Shasta County rescuers used one more system that was not activated in Sonoma’s 2017 fires: the Emergency Alert System (EAS.)

TV and radio stations in Redding blasted out EAS warnings about the Carr Fire. State officials reported that this technology that went unused in Sonoma because the broadcast stations for the area also reach the entire San Francisco Bay Area and the so-called “warning spillover” would have alerted millions to an emergency that was no threat to them.

EAS and WEA alerts reach people whether they’ve signed up or not, but Shasta County also operates a warning system of its own that people can subscribe to through a contract service called “CodeRED.”

Previously dedicated to robocalls of landlines, the county upgraded the service this January to allow people to get the alerts via cell phone.

Dispatchers told ABC10 that the Shasta County Sheriff’s Office and Redding Police Department issued a total of 59 different notifications about the Carr Fire on CodeRED.

Those alerts were sent to 31,979 registered phones in the form of calls, text messages, and emails.

30 of the 59 alerts for the Carr Fire went out between Thursday morning and Friday morning, while the evacuation orders kept coming.

TECHNOLOGY HAS LIMITS

The WEA system that pushes alerts to cell phones is a heavy-handed tool, which is why it’s only used in extreme cases.

On the positive side, you don’t have to sign up for it. It’s an opt-out system.

If a cell phone tower is ordered to issue a WEA alert and your phone is in contact with that tower, you will get that alert—regardless of where you are.

That can lead to confusion. If you want to warn people on one side of a hill about a fire, but the cell phone tower is on top of that hill—the message is going to reach people on all sides of it—even those who don’t need to evacuate.

This means that the WEA messages have to be clear and precise to avoid causing confusion and clogging up evacuation routes with people who don’t need to leave.

Unfortunately, the WEA system isn’t built for detailed messages.

Messages are currently limited to 90 characters—less than a third of the maximum length of a tweet.

The FCC has made rule changes aimed at allowing longer messages and more precise geographic targeting of WEA alerts, but those rules aren’t supposed to take effect until next year.

By contrast, the CodeRED alerts are less regulated because they comes from an opt-in system. But that’s a drawback because you have to sign up in advance of the emergency, making it unlikely to reach everyone who could use life-saving information. Visitors are unlikely to have registered in advance with a county they are headed to for a vacation.
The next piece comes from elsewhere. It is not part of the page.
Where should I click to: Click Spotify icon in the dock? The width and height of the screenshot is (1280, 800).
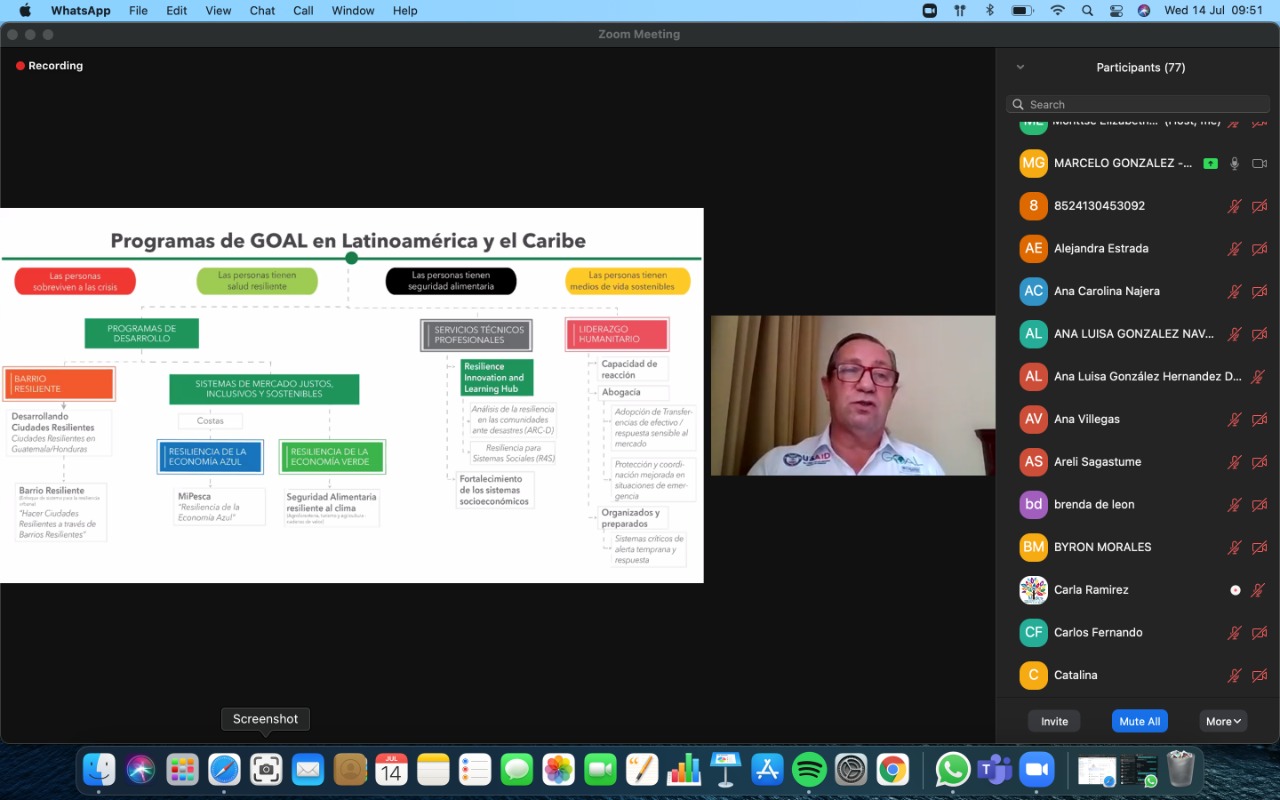809,769
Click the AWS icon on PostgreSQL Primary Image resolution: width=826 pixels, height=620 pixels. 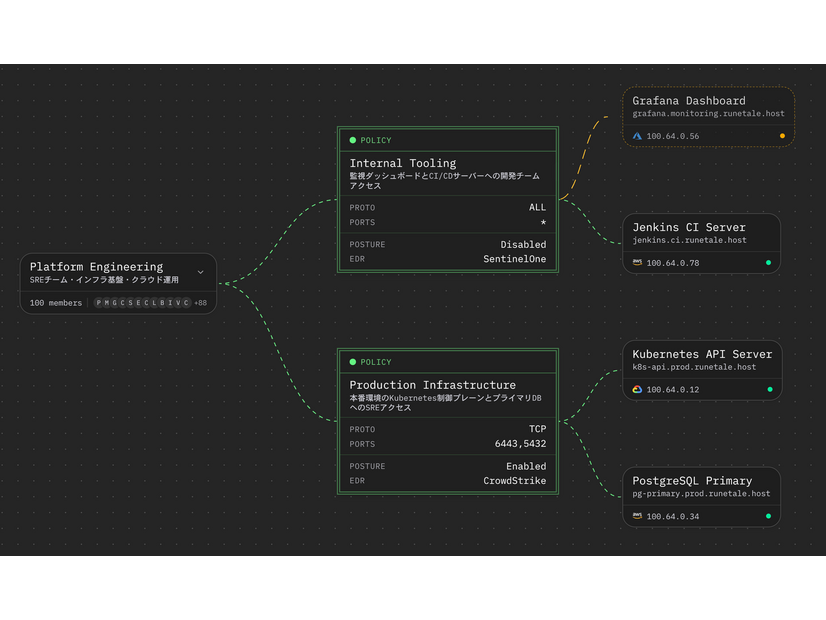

Both technologies are only as good as your cell phone connection, which can be spotty in remote and mountainous terrain like the Carr Fire area.

QUESTIONS REMAIN

We don’t yet know what, if any, alerts were received by the two adults and two children who lost their lives in the fire.

The family of 62-year-old Daniel Bush believe he might not have died if he’d had help evacuation. His sister Kathi Gaston told the Redding Record-Searchlight that she was upset about roadblocks keeping her from coming to his aid:

“If we’d been able to go in when we wanted to, he’d be alive right now,” she said. “I’m very upset about it.”

70-year-old Melody Bledsoe died in her mobile home along with her great-grandkids James Roberts, 5 and Emily Roberts, 4.

Credit: Giacomo Luca

They spent their final moments on the phone with Melody’s husband Ed Bledsoe, who attributed their deaths to the quickness of the fire. He’d driven to town for an errand and was only gone a matter of minutes when he learned the fire had made a run for his house.

Investigators will also look for lessons that can be learned from the deaths of the people who were working on the Carr Fire.

In addition to bulldozer operator Don Smith, the fire killed a Redding city firefighter named Jeremy Stoke.

Jairus Ayeta, an 21-year-old lineman apprentice for PG&E, died in an accident days after the other fatalities.